What you should do: Beginning with the line that holds "the 凭证管理 section", copy each line to the end of the records exactly, except the pictures.

Screenshot grounding data:
- - -

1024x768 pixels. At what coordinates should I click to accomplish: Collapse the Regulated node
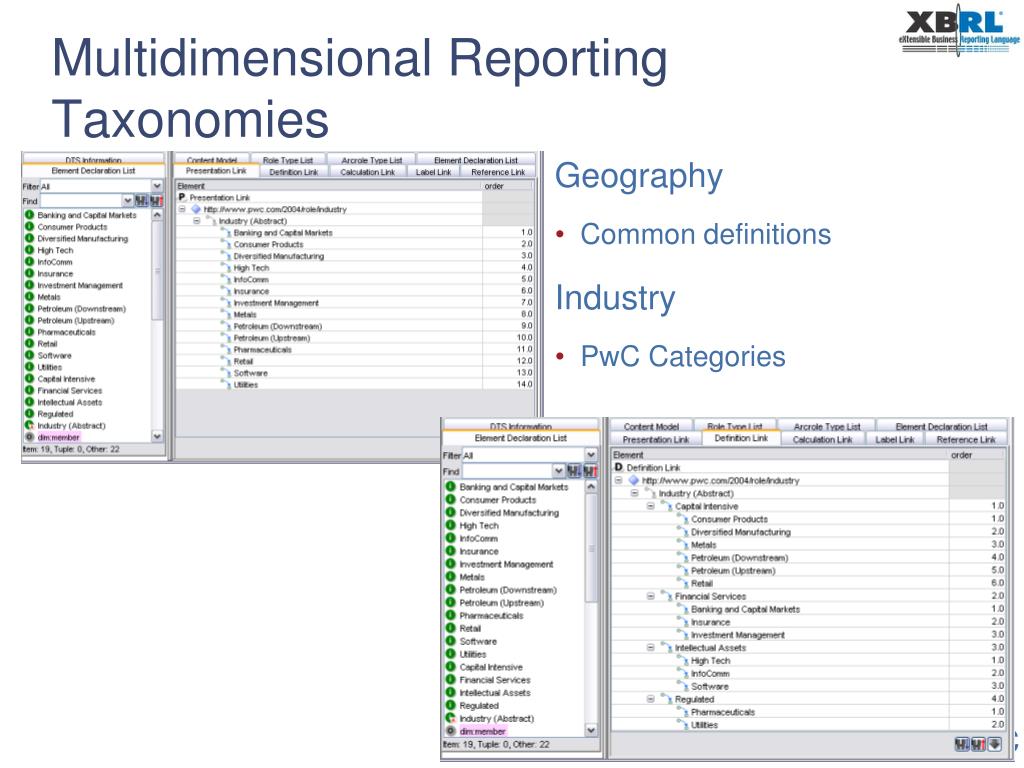click(650, 699)
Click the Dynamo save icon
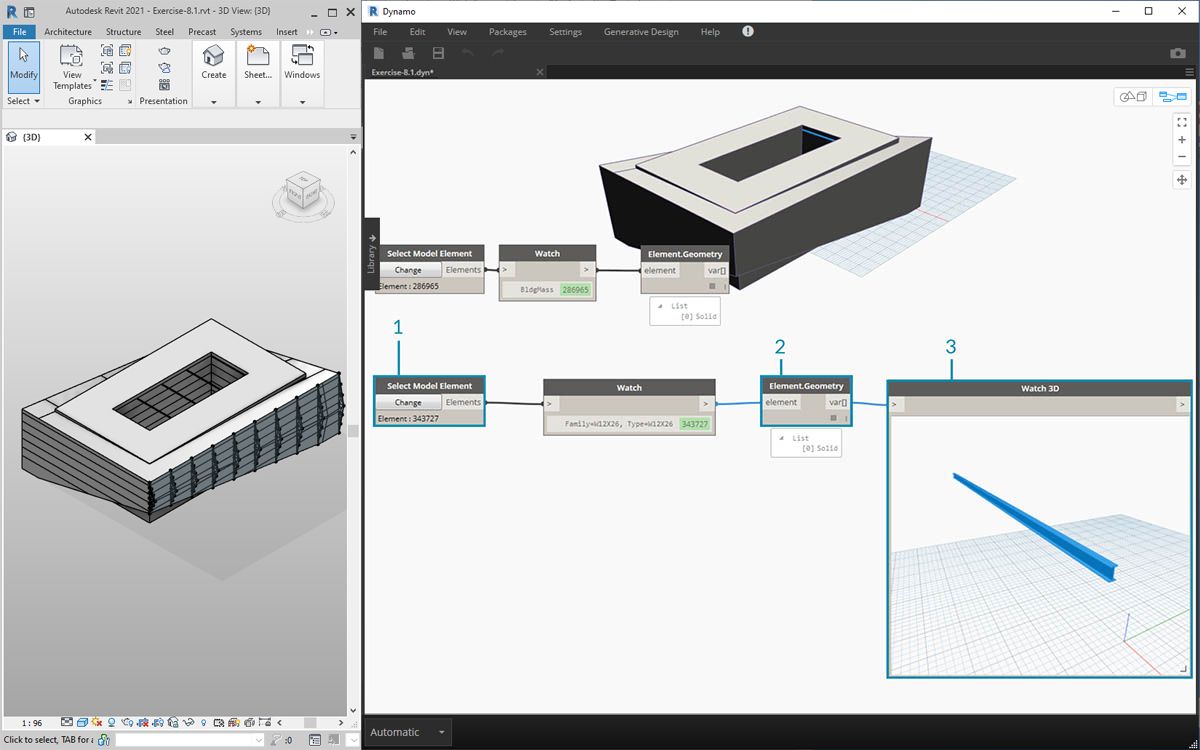Screen dimensions: 1200x750 coord(438,53)
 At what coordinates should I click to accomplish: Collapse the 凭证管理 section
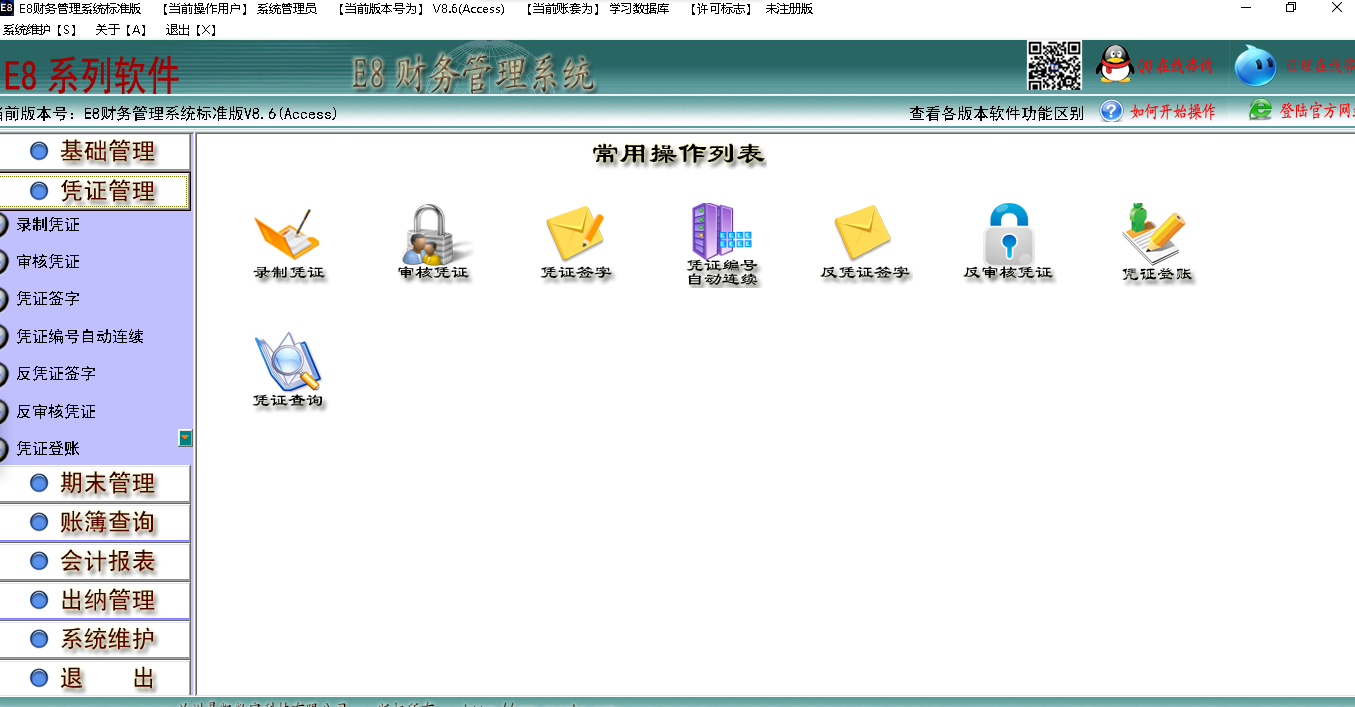point(95,190)

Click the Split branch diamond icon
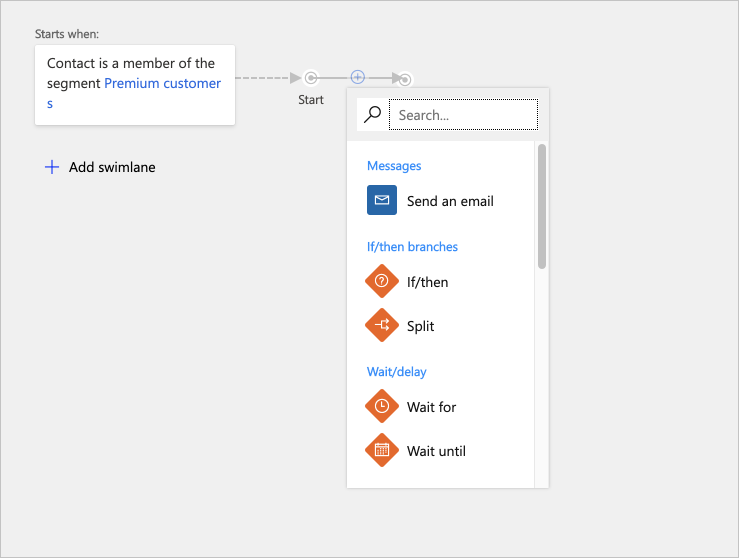tap(382, 326)
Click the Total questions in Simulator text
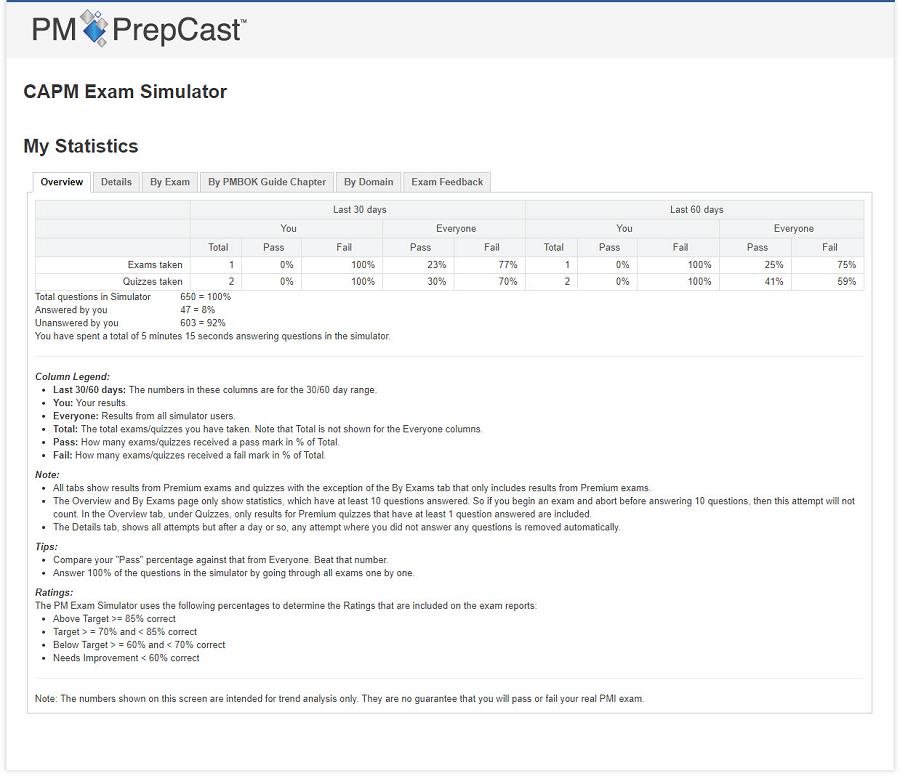 click(93, 297)
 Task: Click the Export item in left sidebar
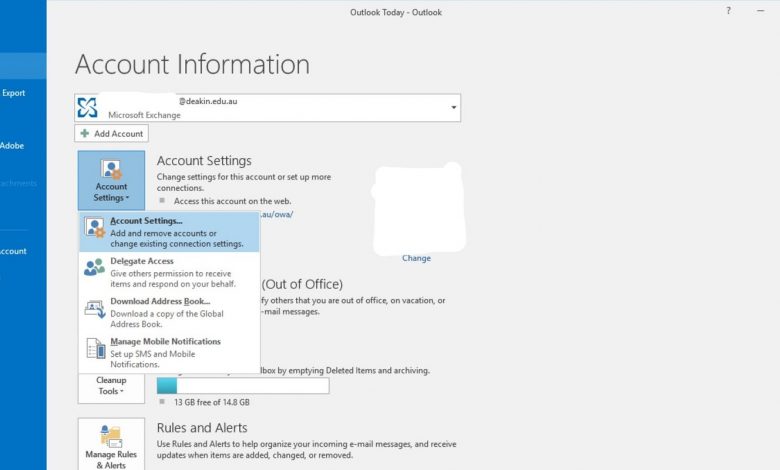pyautogui.click(x=14, y=93)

- - -

Task solution:
 At what coordinates should I click to accomplish: Collapse the 凭证管理 section
point(95,190)

Click the Split branch diamond icon
tap(382, 326)
Click the Total questions in Simulator text
 click(93, 297)
 Task: Click the Export item in left sidebar
pyautogui.click(x=14, y=93)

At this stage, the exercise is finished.